Now this would hurt. If the politicians in Washington do nothing, 23 million Americans will get hit by the alternative minimum tax next year, up from 4 million this year. A temporary fix to the AMT will cost some $45 billion to $50 billion. Repealing the AMT, according to the Congressional Budget Office, would cost more than $600 billion over 10 years. Now under new pay-as-you-go rules in Congress, any fixes or repeals will have to be paid for through higher taxes or budget cuts. One payment possibility suggested by some on the left is to repeal the Bush 2001 and 2003 tax cuts, under the logic that many taxpayers will get caught by the AMT because the Bush tax cuts lowered their tax bill. (The biggest problem, though, is that the AMT is not indexed for inflation.)
According to the static economic models of the CBO, repealing the Bush tax cuts would bring in hundreds of billions in new tax receipts every year with scant effect on economic growth. But, you might ask, wouldn't the accompanying huge tax increase dramatically slow the economy, thus hurting tax collections to some degree? Not if you look at the CBO numbers, which show the economy barely slowing after the tax cuts expire in 2010.

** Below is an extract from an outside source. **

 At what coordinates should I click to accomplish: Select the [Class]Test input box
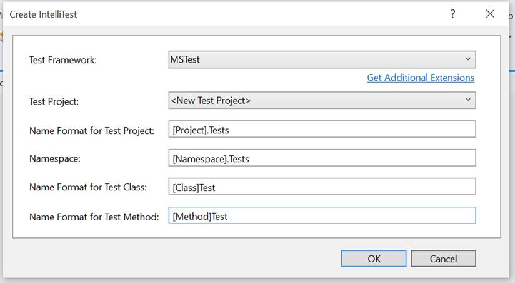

But is that how the real-world economy would actually react? Not according to a study by Goldman Sachs. Using the highly regarded Washington University Macro Model, Goldman ran a simulation that assumed all the Bush tax cuts expired in 2010. According to the WUMM model, the economy fell 3 percentage points below what it would have been otherwise–even assuming massive Federal Reserve rate cuts.
"Absent a tailwind to growth from some other source," the analysis concludes, "this would almost surely mark the onset of a recession."

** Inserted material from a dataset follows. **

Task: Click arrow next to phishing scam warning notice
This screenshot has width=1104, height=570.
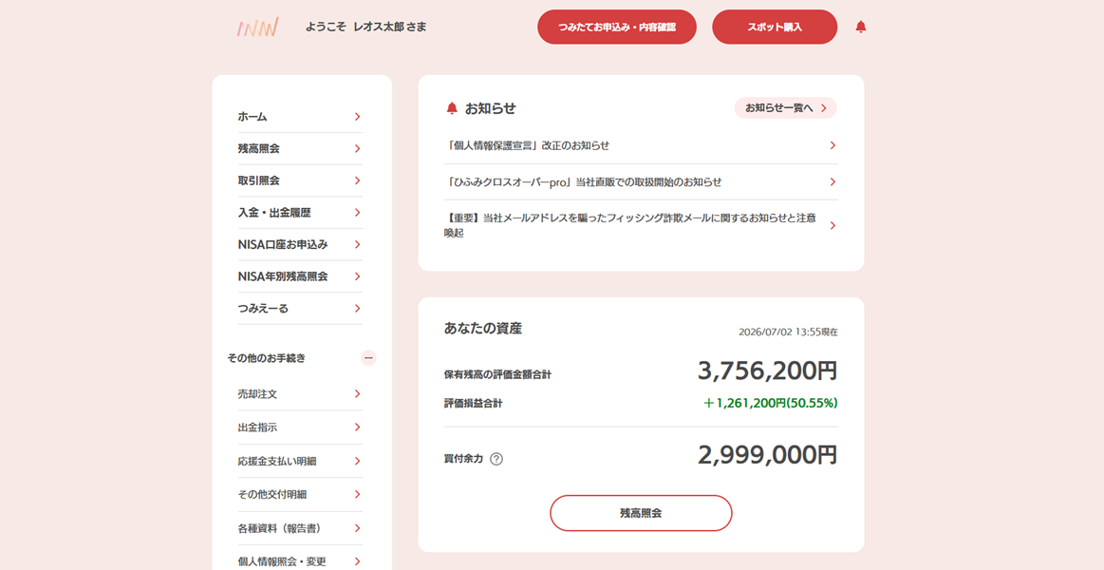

Now the Keynesian model does show that eventually the additional revenue would help balance the budget, leading to stronger longer-term growth, a conclusion some pro-growth economists would disagree with. But you can get to a balanced budget without raising taxes. For instance, freezing federal nonentitlement spending at 2007 levels–a radical move, to be sure–would mean $1.3 trillion less spending over the next decade. That would be more than enough to pay for repealing the AMT. (And remember, if Uncle Sam had merely matched spending with revenue since 2000, spending would still be up a healthy 30 percent.)

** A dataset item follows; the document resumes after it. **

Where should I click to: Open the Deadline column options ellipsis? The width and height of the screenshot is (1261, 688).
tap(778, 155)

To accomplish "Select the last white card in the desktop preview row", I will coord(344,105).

But you wouldn't need $1.3 trillion. Nor, in all likelihood, would you need $600 billion, since the CBO's analysis assumes that the massive AMT tax increases–if nothing is done–would have no ill effect on economic growth or government tax revenues. If they did–and that is likely–then repealing the AMT wouldn't be so costly. How will Democrats in Congress, the ones really pushing for AMT reform since it hits Dem voters in "blue" states like California and New York, eventually pay for AMT relief? My sources on Capitol Hill are betting that in the end, they'll have to circumvent the pay-as-you-go cap and just add AMT relief to the budget deficit.
Carnival of the Capitalists
One of my favorite websites is Carnival of the Capitalists, a weekly roundup of some of the smartest economic and business blogs on the Web. Great, great stuff with tremendous variety and supersavvy analysis. Even better, Carnival of the Capitalists is today relaunching its primary website. As a minicelebration, every day this week, I am going to answer a question from one of the CotC's group of brainy bloggers. Here is today's from Anita Campbell of Small Business Trends:
Small business is a hot segment right now, and in recent elections we've seen campaigners go out of their way to show that they are the friend of entrepreneurs and that they support the small-business market. Do you anticipate that the candidates for the 2008 presidential election will heavily court the small-business vote, and have any of them already started doing so?
Absolutely, Anita, though each party would have a different take on things. I think both Republicans and Democrats view healthcare as an issue to attract small-business owners and sole proprietors. Democrats will be offering government-directed universal healthcare. Most of the 2008 Dem candidates already have concocted at least some prototype of a plan. From Republicans, what the candidates will very likely be offering is something more along the lines of President Bush's recent proposal to offer a large tax deduction to make it easier for people to buy their own health insurance and not depend on their employers. What is interesting about Bush's plan is that it seems to recognize that more and more Americans are "free agents" responsible for their own healthcare coverage. That is a real megatrend. Another big issue in the 2008 election will be the Bush tax cuts, set to expire at the end of 2010. If they do expire, that could mean higher taxes for the many entrepreneurs and small-business people who file a Schedule C along with a 1040.